Mauro even took a shot at the American people for backing the nomination of Clarence Thomas: "Our nation's attention -- if not its conscience -- was aroused by the feisty public battles waged at the confirmation hearings of Robert Bork and Clarence Thomas." Mauro concluded by lobbying: "The composition of the courts should be a major issue in the campaigns for both the presidency and the Senate, where the power to confirm federal judges should, after the Thomas debacle, be taken a little more seriously."

STRONG'S NOVEL IDEA. Peter Jennings gave "Person of the Week" honors June 5 to Maurice Strong, Secretary General of last month's U.N. Earth Summit. Jennings complimented Strong: "He is hopeful about finding ways to make the earth a better place to live...He is the world's most tireless cheerleader for the planet."

But Jennings left out Strong's real feelings for the planet's industrial nations, captured in Strong's own words on his idea for a novel plot, quoted in the Canadian news magazine Alberta Report on May 11: "What if a small group of world leaders were to conclude that the principal risk to the earth comes from the actions of the rich countries?
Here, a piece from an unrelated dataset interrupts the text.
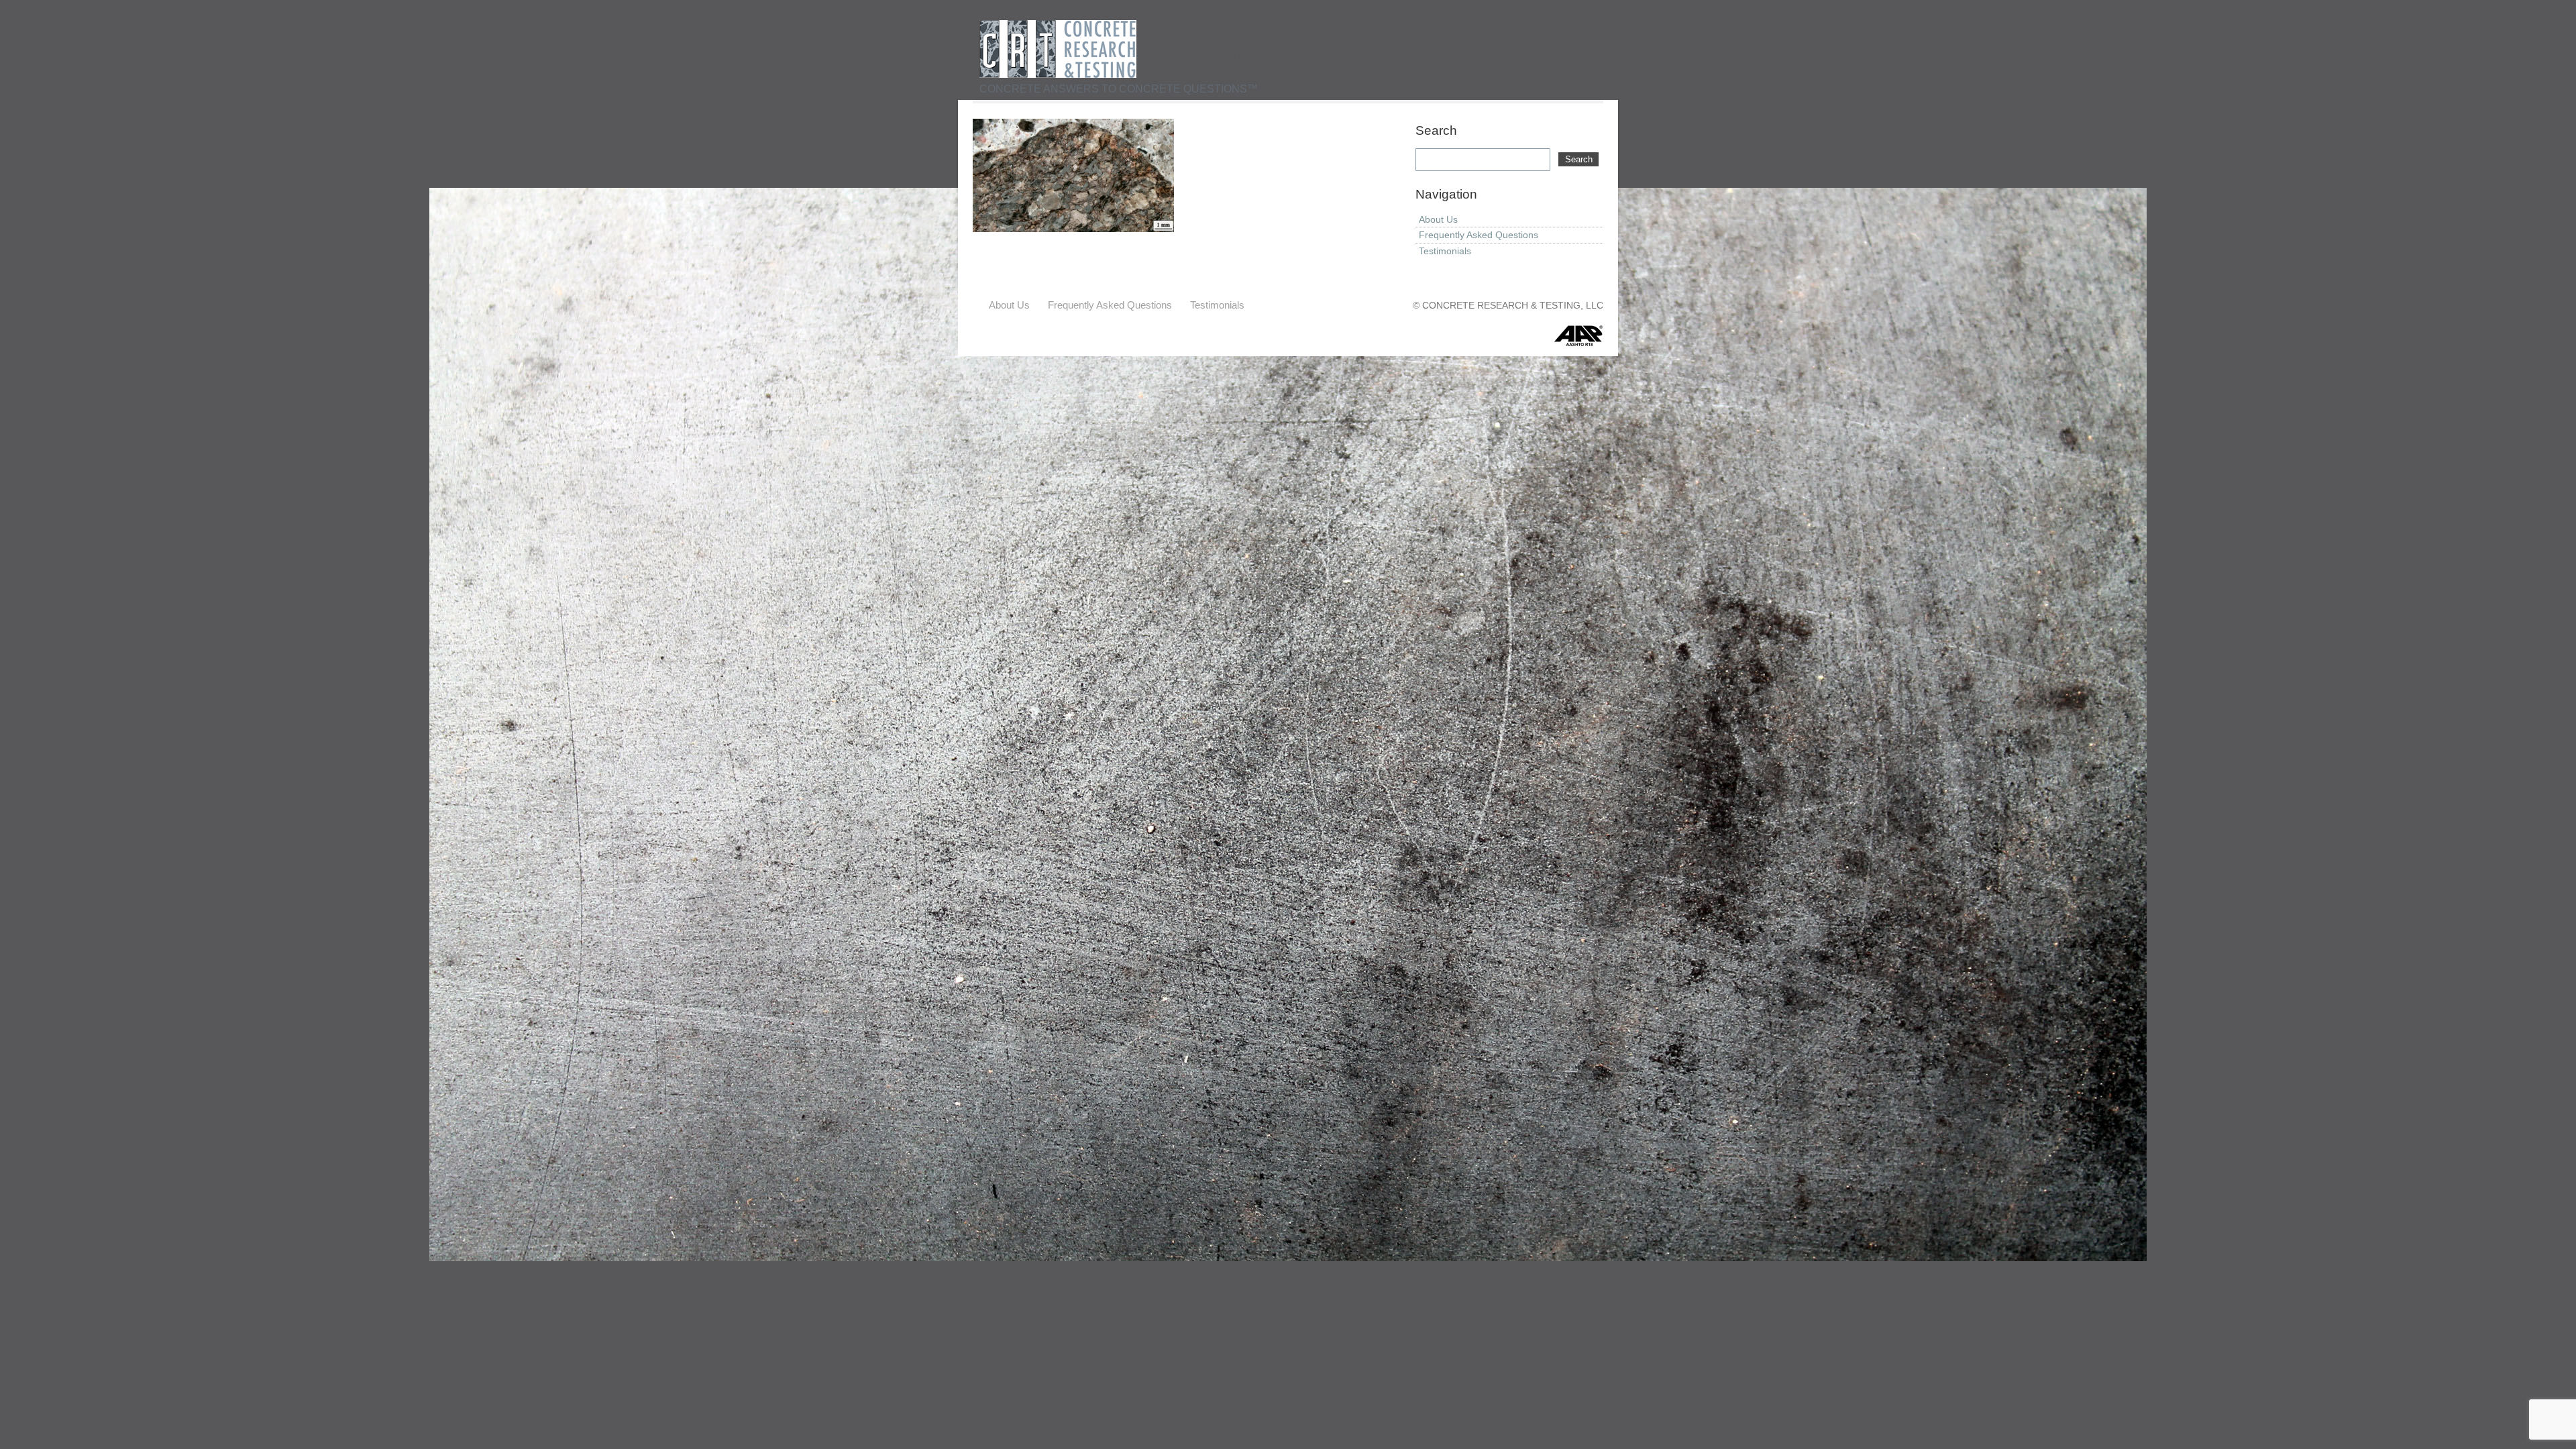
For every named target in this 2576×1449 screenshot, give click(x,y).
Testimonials (1445, 251)
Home (1248, 53)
And if the world is to survive, those rich countries would have to sign an agreement reducing their impact on the environment. Would they do it? The group's conclusion is no. The rich countries won't do it. They won't change. So in order to save the planet, the group decides: isn't the only hope for the planet that the industrialized nations collapse? Isn't our responsibility to bring that about? This group of world leaders form a secret society to bring about an economic collapse."